I pasted my screenscraping code in a comment. There's a subtle bug in the way it deals with HTML, though. It's nothing to do with LWP, fetching the pages, or the use of HTML::TableContentParser. The bug leads to invalid XML. Can you find the bug?

--Nat


Guessing

Ovid on 2003-04-30T01:00:51

Well, in clean(), we see this:

$text =~ s{<.*?>}{}g;

Not being familiar with HTML::TableContentParser, I can only guess, but you appear to be expecting tags, but if you have a tag with attributes and one of them has a value with a greater than ">", then this breaks.

Re:Guessing

gnat on 2003-04-30T01:23:28

You're right, this isn't perfect. However, this wasn't the bug that was giving me invalid output. I had no HTML where <.*?> was insufficient.

The problem was that I had a certain character unescaped in the HTML, and my solution to this was naive to say the least...

--Nat

Re: Spot the Bug

kingubu on 2003-04-30T06:37:26

Can you find the bug?

Er... which one? :-)

The one that fails to encode the left angle bracket in what is (presumably) character data, or the one that assumes that &nbsp; is the only built-in character entity that will be found in an HTML document?

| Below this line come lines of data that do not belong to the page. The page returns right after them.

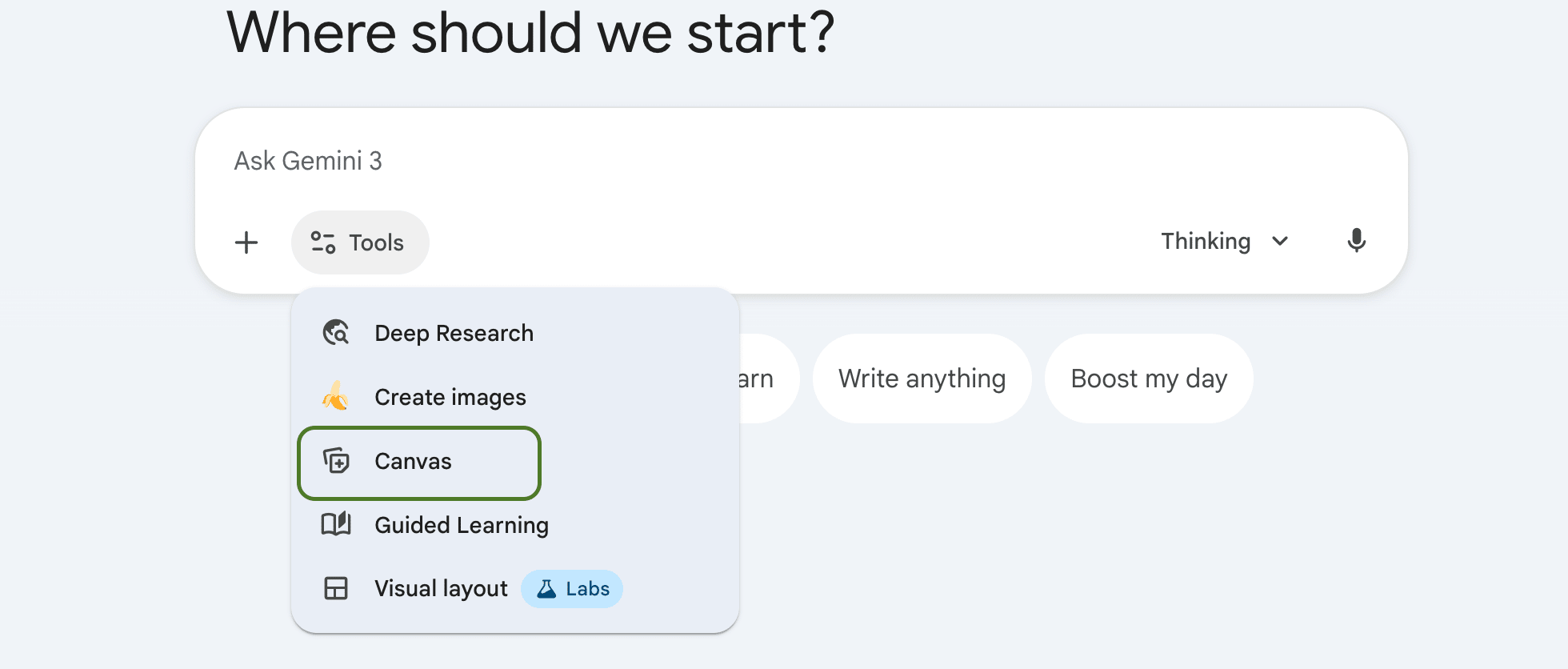1568x669 pixels.
Task: Pick Visual layout from tools list
Action: click(x=441, y=589)
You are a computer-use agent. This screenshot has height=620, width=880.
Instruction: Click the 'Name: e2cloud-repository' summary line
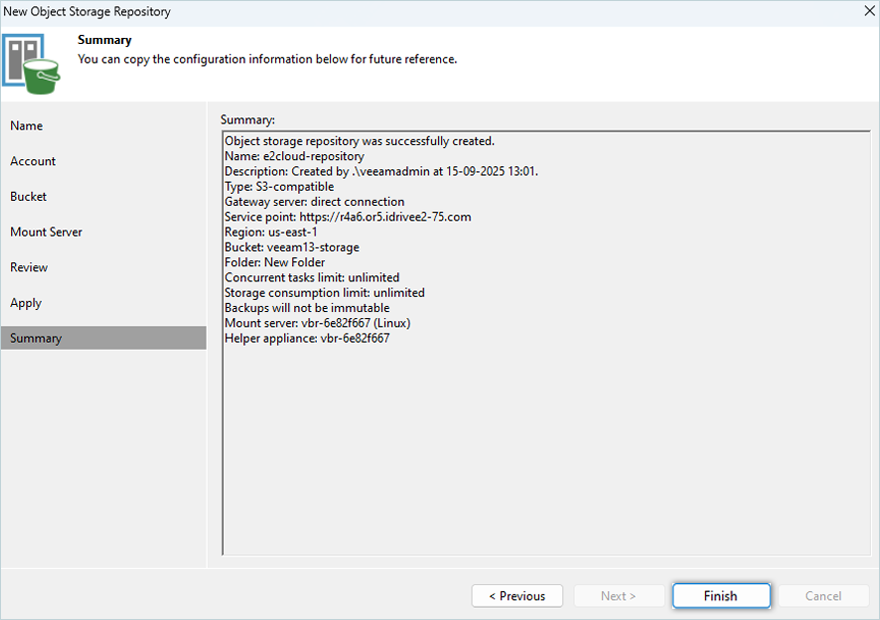[294, 156]
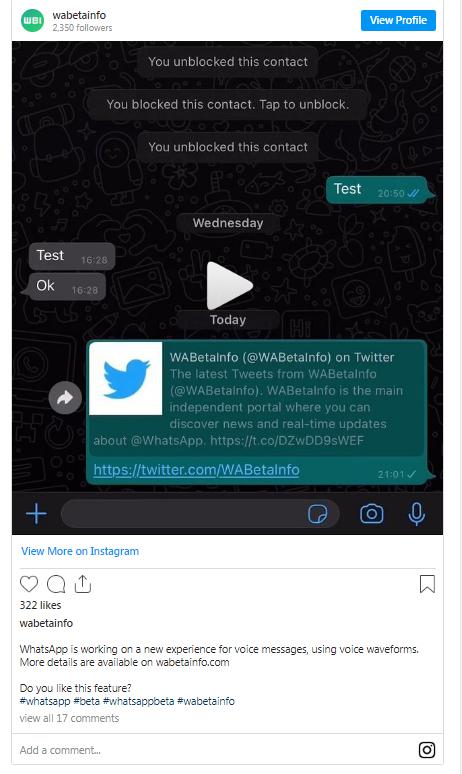Open the sticker icon in the message field
The width and height of the screenshot is (462, 774).
click(x=318, y=514)
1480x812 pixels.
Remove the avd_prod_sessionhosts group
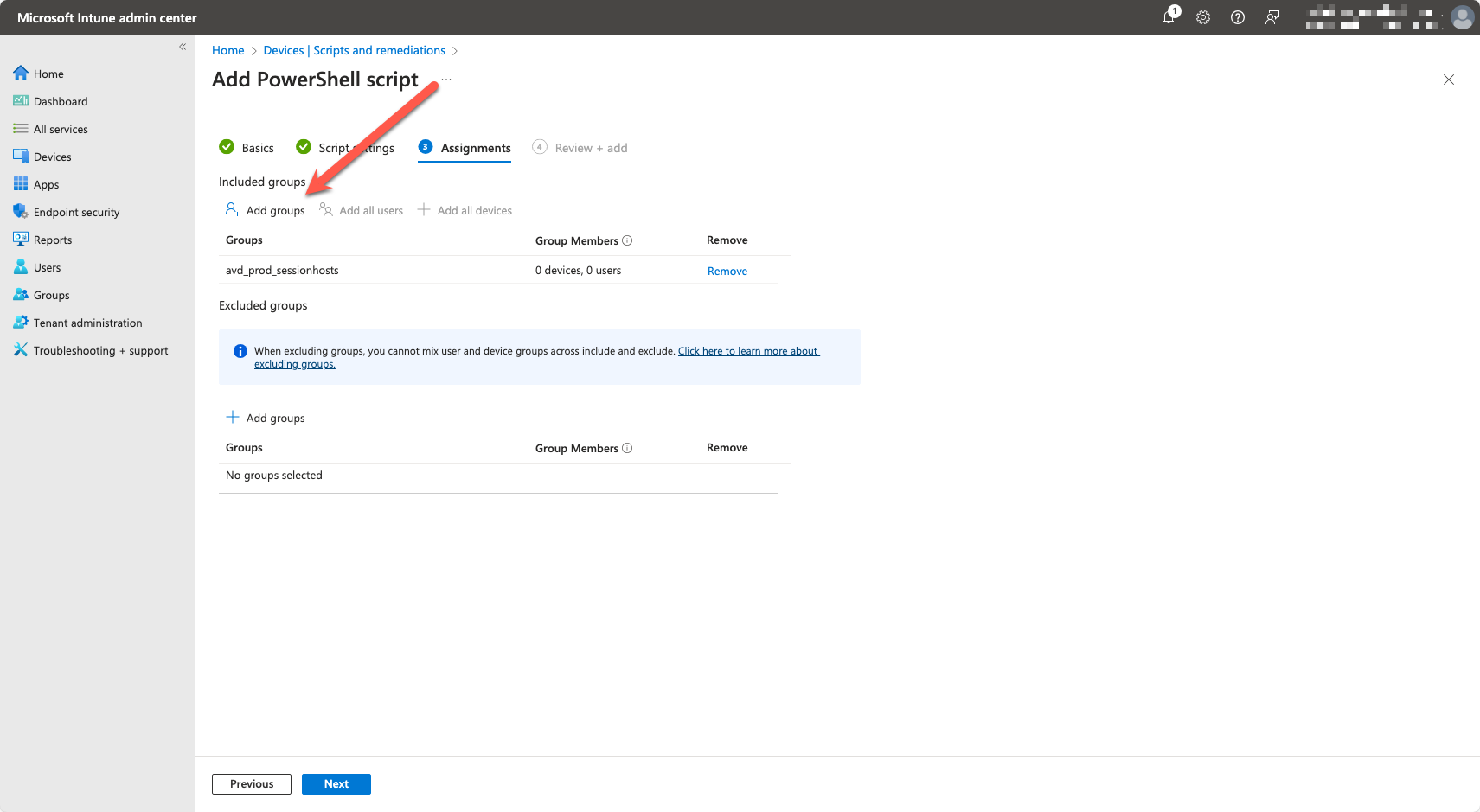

See here for the real rules.

If you intimately know and control the documents being processed, your scraper is naive but workable. I can only hope, however, that you aren't going offer this as a generic solution. It is not.

Given that there are mature tools available that would convert the dirtiest of HTML into XML and let you operate on *that* to do your extraction, I have to wonder why you'd go after a solution like this in the first place. "Oh, I'll just whack the string" solutions may be fun exercises, but they can only lead markup-n00bs astray and should *not* be used as examples.

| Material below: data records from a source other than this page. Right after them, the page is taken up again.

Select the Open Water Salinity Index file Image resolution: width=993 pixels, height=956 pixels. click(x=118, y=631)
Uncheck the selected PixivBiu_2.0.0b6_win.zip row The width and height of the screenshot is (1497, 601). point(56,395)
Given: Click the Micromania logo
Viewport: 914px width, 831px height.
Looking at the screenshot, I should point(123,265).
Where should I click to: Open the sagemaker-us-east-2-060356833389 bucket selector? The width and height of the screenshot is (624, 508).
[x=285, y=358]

BAD GNAT, NO COOKIE!!! ;->

-kip

Re: Spot the Bug

gnat on 2003-04-30T10:12:54

Blah blah :-) Yes, I could be more rigorous with entities. It works for the specific documents I was scraping. The bug I was referring to is a Perl bug, not a design bug.

If I had to convert the HTML to XML and work on that, I'd slit my wrists. For all the haughty condescension about "naive but workable", the key part is "workable". It was easy to write and worked. This isn't a generic solution to extracting information, but it's a very nice specific solution.

--Nat

Solution

gnat on 2003-04-30T10:29:38

The bug is in the clean subroutine. I say
s{\b&\b}{&amp;}g;
The expectation was that \b matches at word boundaries, so that HTML & CSS would become HTML &amp; CSS. Foolish me. There is no word boundary between a space and an ampersand. I gave up trying to be smart and took out the \b's to make it work. I could have tried capturing and replacing the spaces, but until it breaks and I need to be smart again, I'll continue with my dumb approach.

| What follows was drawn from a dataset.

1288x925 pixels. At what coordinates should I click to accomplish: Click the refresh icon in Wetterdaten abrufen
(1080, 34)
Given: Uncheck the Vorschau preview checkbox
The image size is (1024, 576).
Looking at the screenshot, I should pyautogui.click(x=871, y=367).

I need to pay more attention to my own advice that \b is nearly useless in the real world (a word boundary occurs between a word (alpha and _) and non-word character, which is useful for Perl identifiers and not much more). Unless someone else would like to prove me wrong :-) Anyone found a use for \b?

--Nat

Re:Solution

vsergu on 2003-05-04T14:13:46

In real-world text, \b normally works fine for me for matching word boundaries. Of course, I don't think of "&" as a word when I'm doing text searches. I really can't remember having much trouble with it -- it's the same as using most search engines.

Also, I've occasionally used \b in one-off (or even one-liner) HTML manipulations with things like s{</?(font|b|i)\b[^>]*>}{}gi. The \b ensures that I'm getting the whole HTML element name (not matching <br> when looking for <b>, for example), and it matches whether the next character is whitespace or the closing >.